Мэтт говорил с заметным ирландским акцентом — он только что приехал из Слайго. Всклокоченные светлые волосы, веснушчатая кожа… Парень он был хоть куда, но у него не доставало зубов. Изучая его отражение в зеркале, Марта не могла не уделить особого внимания почерневшему пеньку, некоему подобию обугленной зубочистки — это было все, что осталось от его левого резца.

Со щелчком открыв электронную записную книжку, Марта сделала отметку: записать Мэтта Макелроя, водителя, на прием к дантисту, доктору Дэвиду Смилову, гению косметической стоматологии.

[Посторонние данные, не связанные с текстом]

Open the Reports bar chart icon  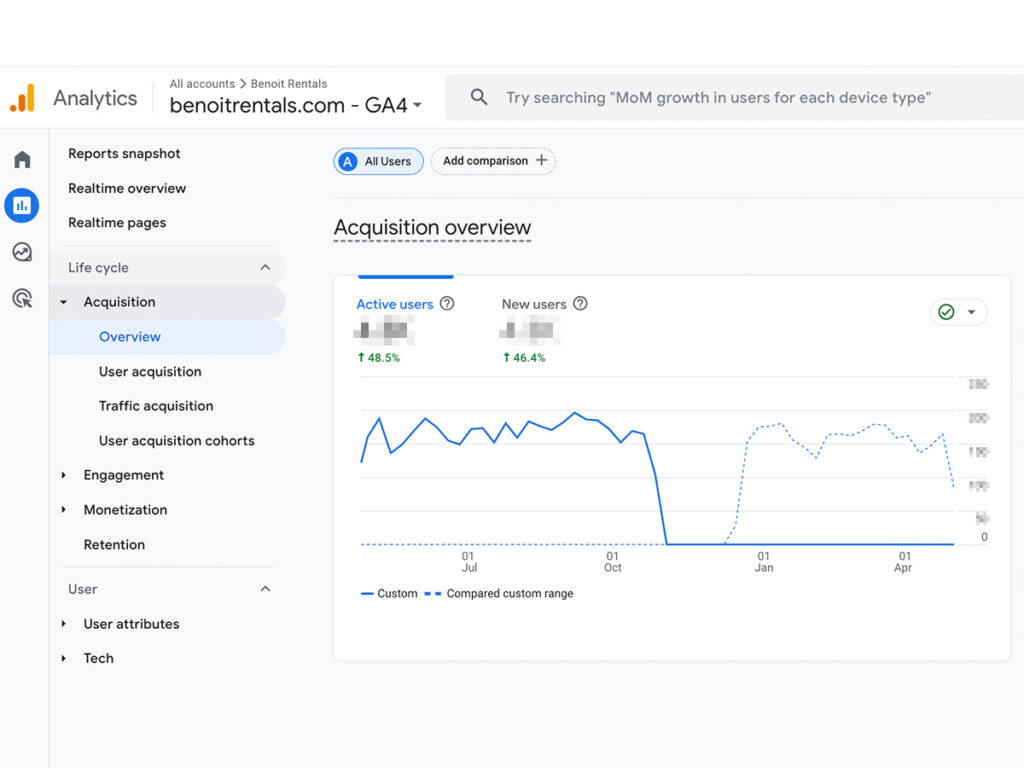coord(22,206)
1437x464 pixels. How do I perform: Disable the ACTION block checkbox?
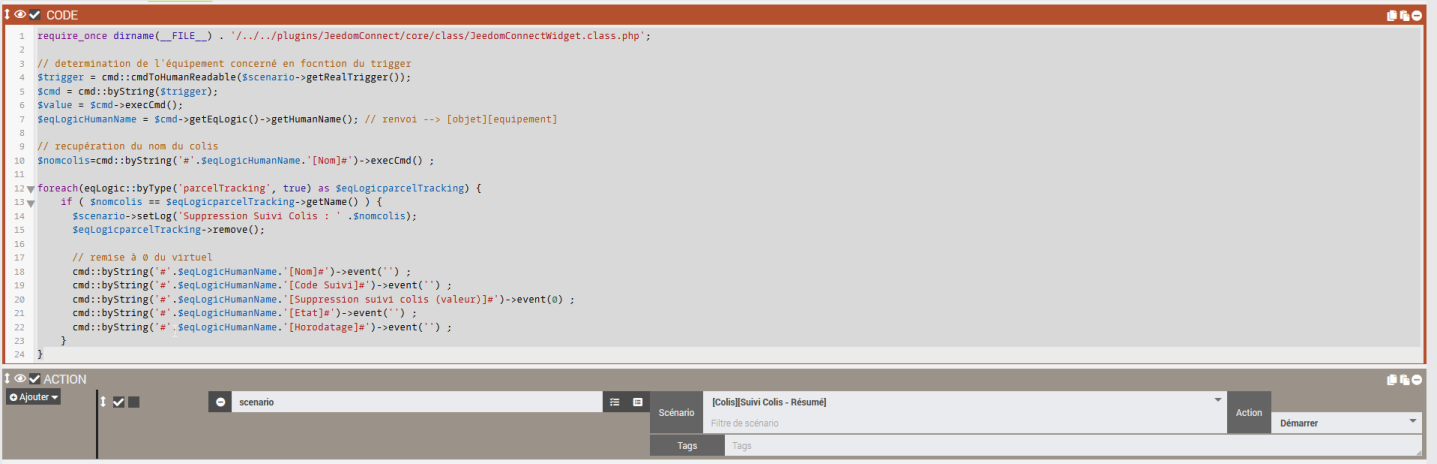35,379
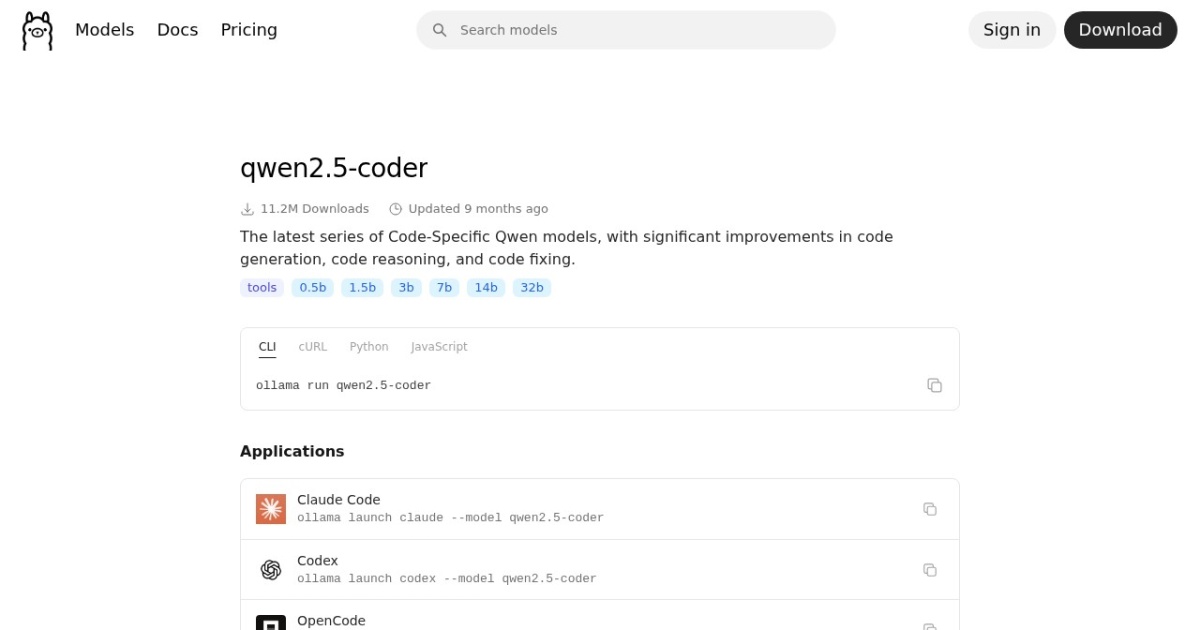Click the Claude Code application icon

[x=269, y=508]
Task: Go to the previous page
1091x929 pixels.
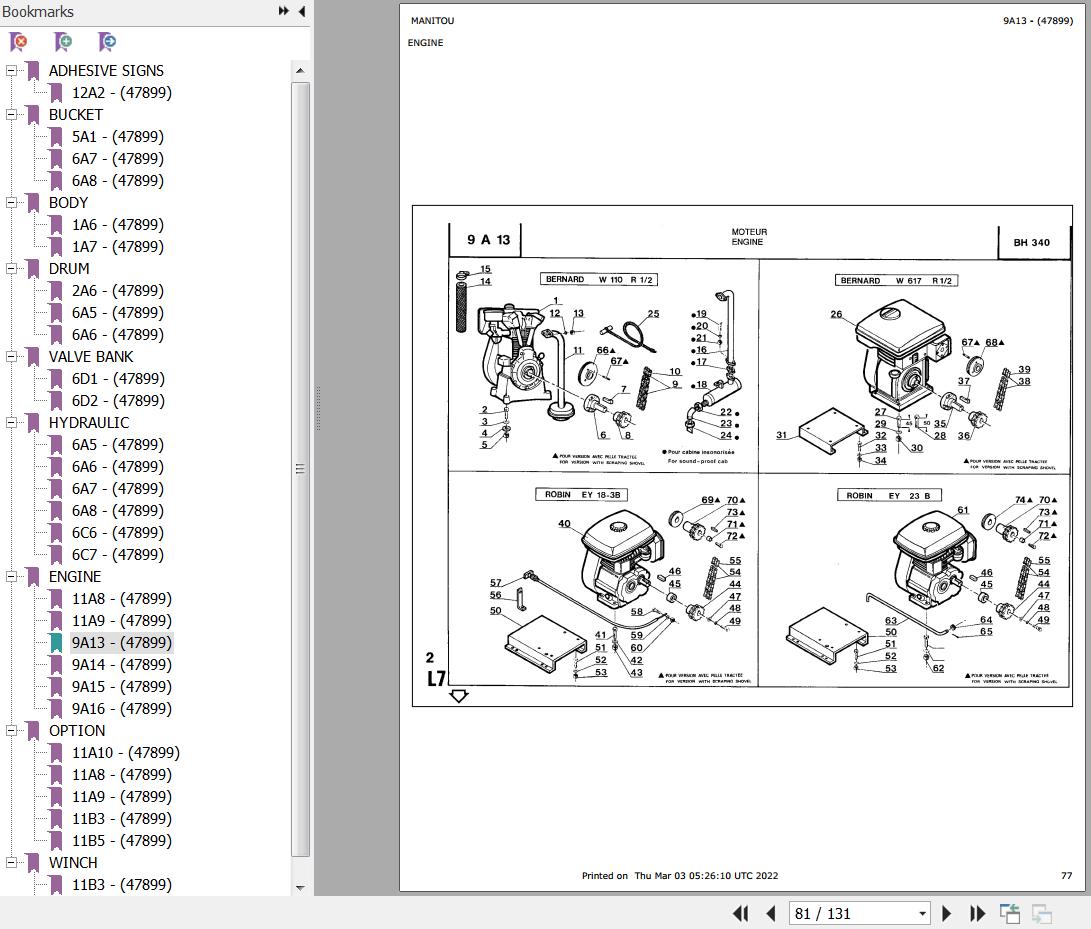Action: pos(770,913)
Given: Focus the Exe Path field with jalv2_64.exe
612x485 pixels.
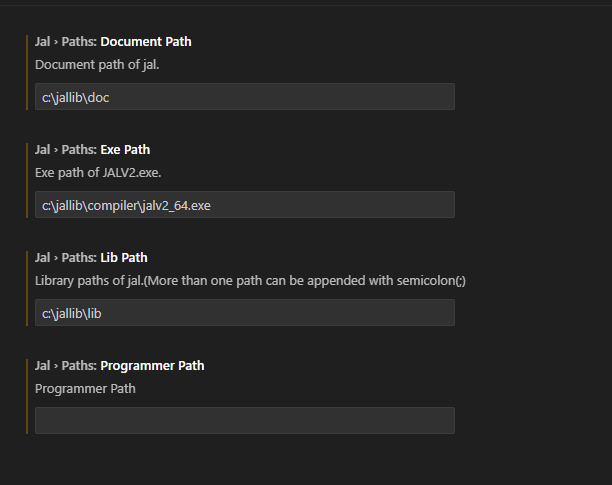Looking at the screenshot, I should (x=245, y=204).
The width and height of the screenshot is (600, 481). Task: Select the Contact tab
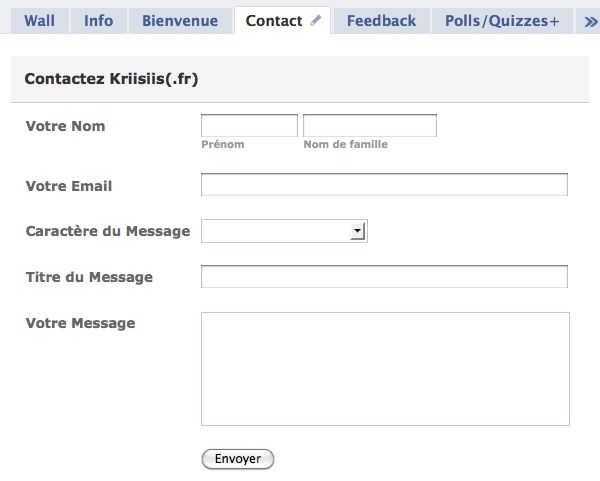tap(273, 21)
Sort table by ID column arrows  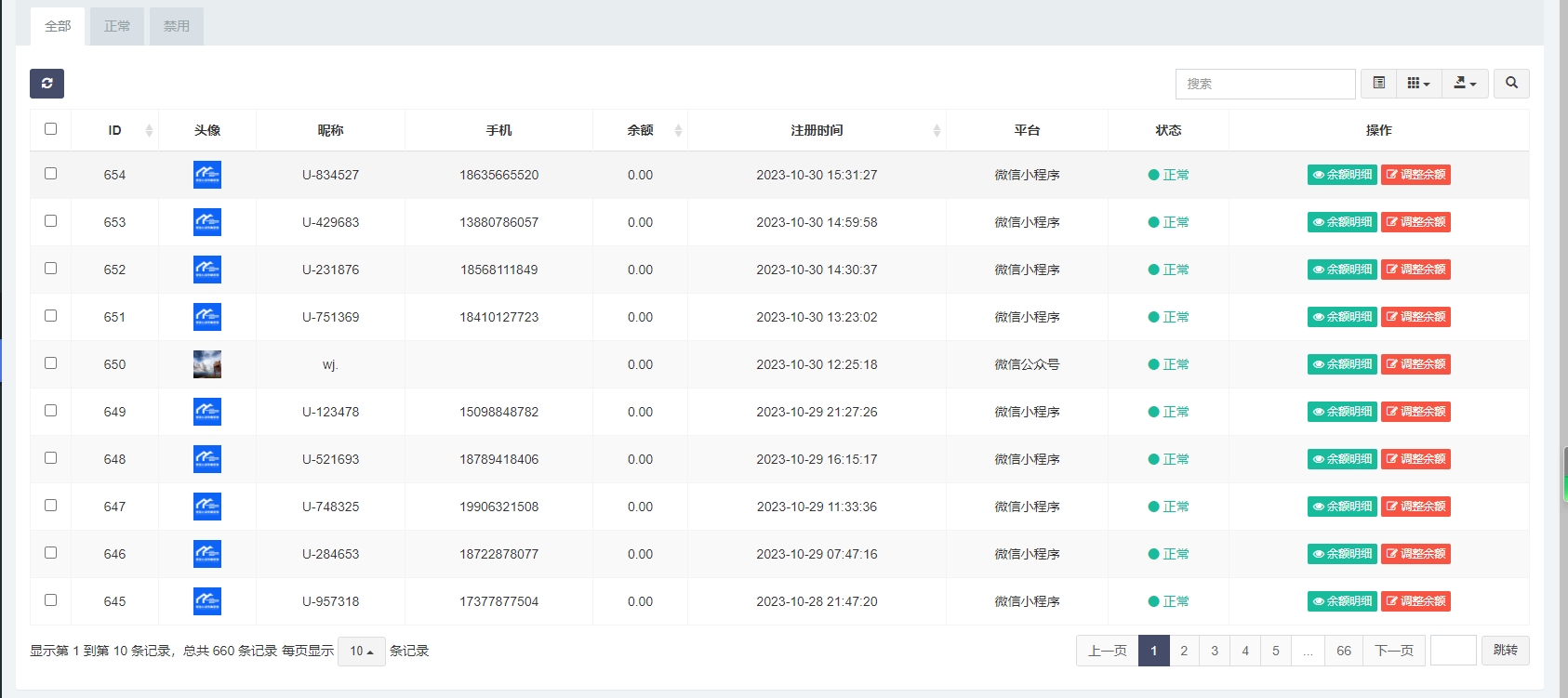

Марта вздохнула: прорехи в улыбке молодого шофера показались ей пророческими. Она заплатит за его зубы, и он уйдет от нее. Марта ощущала горечь своей жизненной философии так же явственно, как надкушенную таблетку аспирина на языке. От напряжения у нее начиналась головная боль. С Мартой всегда происходило одно и то же: она поступала правильно и всегда бывала за это наказана. Но она поклялась себе, что, сколько бы ее ни предавали, она все равно не откажется от добрых дел. Такую уж роль определила она себе в жизни — творить добро, и неблагодарность окружающих не могла ее остановить. Она была выше этого. Недаром мама как-то подарила ей прелестный образец вышивки крестиком: «Ни одно доброе дело не остается безнаказанным». Марта сохранила этот подарок.

— Спасибо, Мэтт, — сказала она, представив себе тот день, когда он попросит у нее расчет.

Он был симпатичным парнем с крошечными белыми снежинками в голубых глазах. Его портила только щербатая улыбка. Ладно, малыш, Марта позаботится о твоих зубах, и ты непременно станешь кинозвездой.

— Пожалуй, я возьму никотиновую жвачку…

Она принялась энергично жевать — хоть это и не сигарета, но Марта ведь бросила три года назад… так что придется ограничиться жвачкой. 18.27. Проклятие. За десять минут машина преодолела не более четырех футов. Автомобили яростно бибикали, и эта какофония со всех сторон осаждала Мартин «линкольн». Пытаясь послушать новости, Марта краем уха уловила прогноз погоды: сегодня ночью на Нью-Йорк должна обрушиться «буря столетия». «Лучше не выходить из дома без особой необходимости» — единственная фраза, которую ей удалось разобрать.